WHAT NEEDS TO BE DONE
Using the line that contains "The image size is (1456, 819)." as the first line and the last line of the data as the final one, give every line in that range again exactly.

DATASET CONTENT
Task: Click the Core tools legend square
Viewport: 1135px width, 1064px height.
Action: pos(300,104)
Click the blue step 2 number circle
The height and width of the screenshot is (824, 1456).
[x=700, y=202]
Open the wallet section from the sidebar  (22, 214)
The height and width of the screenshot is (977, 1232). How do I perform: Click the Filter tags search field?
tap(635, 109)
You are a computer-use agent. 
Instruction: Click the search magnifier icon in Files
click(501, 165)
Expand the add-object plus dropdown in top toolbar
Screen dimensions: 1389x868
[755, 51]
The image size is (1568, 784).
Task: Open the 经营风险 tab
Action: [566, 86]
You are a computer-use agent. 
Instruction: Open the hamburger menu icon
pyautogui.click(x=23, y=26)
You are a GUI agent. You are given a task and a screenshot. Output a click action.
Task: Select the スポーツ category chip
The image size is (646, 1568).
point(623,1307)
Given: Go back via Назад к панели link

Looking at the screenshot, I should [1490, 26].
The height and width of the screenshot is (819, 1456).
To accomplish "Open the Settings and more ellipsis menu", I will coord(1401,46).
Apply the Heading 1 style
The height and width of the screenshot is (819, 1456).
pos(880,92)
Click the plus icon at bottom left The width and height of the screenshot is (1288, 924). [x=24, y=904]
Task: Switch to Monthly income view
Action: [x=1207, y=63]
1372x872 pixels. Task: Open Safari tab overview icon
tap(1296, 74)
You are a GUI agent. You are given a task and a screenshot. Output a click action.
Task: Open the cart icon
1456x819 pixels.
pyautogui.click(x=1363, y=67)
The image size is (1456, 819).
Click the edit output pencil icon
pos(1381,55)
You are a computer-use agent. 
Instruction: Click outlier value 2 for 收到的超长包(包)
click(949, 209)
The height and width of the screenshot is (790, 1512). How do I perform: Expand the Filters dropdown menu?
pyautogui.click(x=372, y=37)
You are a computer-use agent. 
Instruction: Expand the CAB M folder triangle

RESPONSE
The image size is (1456, 819).
Click the edit output pencil icon
pos(1381,55)
You are a computer-use agent. 
Instruction: Click outlier value 2 for 收到的超长包(包)
click(949, 209)
The height and width of the screenshot is (790, 1512). How do I perform: Expand the Filters dropdown menu?
pyautogui.click(x=372, y=37)
You are a computer-use agent. 
Instruction: Expand the CAB M folder triangle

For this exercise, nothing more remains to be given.